CONSIGNES DE LA TÂCHE — Poursuivez le texte sur la pêche durable et le nouvel étiquetage européen à partir de sa dernière phrase.

EXTRAIT DU TEXTE —
○ ○ ○

Dernière mise à jour : juillet 2018
Christian Rambaud
« L’Europe va dans le bon sens, mais il reste encore du travail, notamment de communication auprès des consommateurs. »
Arrivé à la Commission européenne en 1986, Christian Rambaud a occupé différents postes autour de la thématique pêche. Il a vu évoluer le secteur sur plus de 25 ans, en faisant le constat d’une raréfaction des ressources suivie d’une prise de conscience progressive par l’ensemble des acteurs de la filière afin de changer la situation : « il existe une réelle prise de conscience des producteurs depuis 2010. Le constat est clair : sans effort, on va dans le mur. Cette prise de conscience s’est faite via les prises de position politique, l’implication des ONG sur le sujet entraînant parfois certains clivages mais également indéniablement, un changement global des mentalités. Désormais, le secteur évolue dans le bon sens avec un développement à triple hélice : économique, environnemental et social, et ce, grâce aux initiatives engagées par tous les acteurs de la filière. Depuis 2014, à l’initiative de la Commission, les Ministres en charge de la pêche et les Parlementaires européens ont fixé des objectifs, des règles du jeu et des moyens nécessaires pour mettre en place une pêche et une aquaculture plus durables et responsables. »
Entre autres, l’Europe a mis en place un certain nombre d’outils pour mieux gérer ses propres ressources et celles arrivant sur le marché européen afin de pallier aux déficiences des politiques européennes maritimes des années 80. Parmi ces outils, le nouvel étiquetage impose notamment, l’indication de l’engin de pêche et de la zone de capture.
La nouvelle norme d’étiquetage au niveau européen est, selon Christian Rambaud, « un support à la durabilité, un outil de communication entre producteurs et consommateurs pour faciliter la lecture et se repérer dans les achats. »
Chaque étiquette doit désormais indiquer la zone de pêche et la technique de capture utilisée. Ainsi il sera plus aisé de vérifier si l’espèce provient d’un stock en bon état et s’il a été pêché avec une technique respectueuse de l’environnement.
« La montée de la demande en consommation responsable implique pour les producteurs de parler différemment de leurs produits. La mise en oeuvre de ces nouvelles règles d’étiquetage est un réel challenge à relever pour l’ensemble des acteurs de la filière, mais également pour la presse, pour les enseignants, pour tous ceux qui ont un rôle à jouer dans la prise de conscience du consommateur, devenu un réel consom’acteur. Ce n’est pas l’étiquette en elle-même, mais la communication qui sera faite autour, qui fera bouger les choses. »

○ ○ ○

EXTRAIT DE DONNÉES —
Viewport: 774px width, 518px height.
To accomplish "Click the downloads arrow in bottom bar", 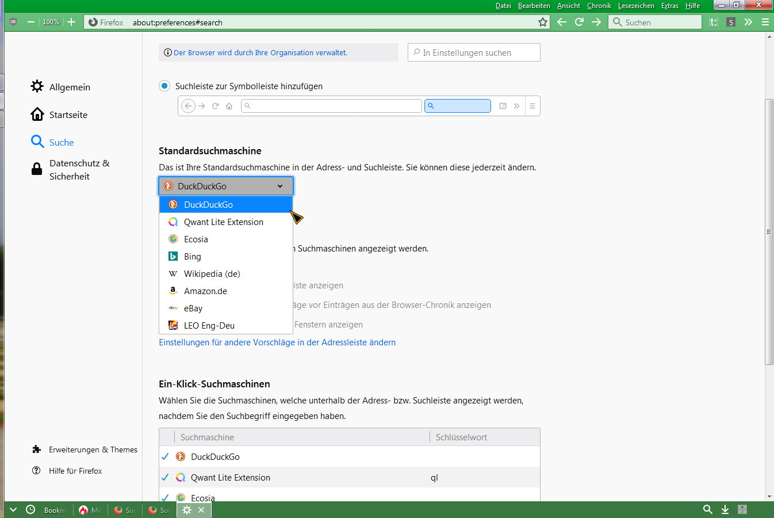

○ ○ ○

RÉPONSE À LA TÂCHE —
Quant aux difficultés pour la mise en oeuvre de cette nouvelle réglementation, « nous sommes à l’aube d’une nouvelle ère. Tous les produits sont désormais sur un pied d’égalité, le choix final est laissé au consommateur. C’est désormais une question de temps car la notion de développement durable est tout à fait relative, ce qui nous semble aujourd’hui hautement contraignant, paraîtra non durable pour les générations à venir. »
Le grand enjeu des années à venir reste encore la prise de conscience des enjeux environnementaux dans les autres régions du monde, africaine et asiatique en tête.
« L’Europe soucieuse de contribuer à une meilleure gouvernance des océans, est désormais la plus avancée sur ce sujet, la prise de conscience à l’échelle mondiale est plus lente. Certains pays représentent de grandes puissances de pêche, mais ne sont pas encore totalement impliqués dans l’instauration d’une pêche durable. Le marché européen étant le premier marché mondial et le plus solvable, l’Union européenne a le pouvoir commercial de faire bouger les choses. Actuellement, l’Europe importe 65 % des produits de la mer qu’elle consomme. Sa législation, empêchant l’entrée sur le territoire de produits issus de la pêche illégale ou ne faisant pas l’objet de régulation à l’échelle du pays pêcheur, est un instrument incontesté pour faire bouger les lignes également de l’autre côté du monde. »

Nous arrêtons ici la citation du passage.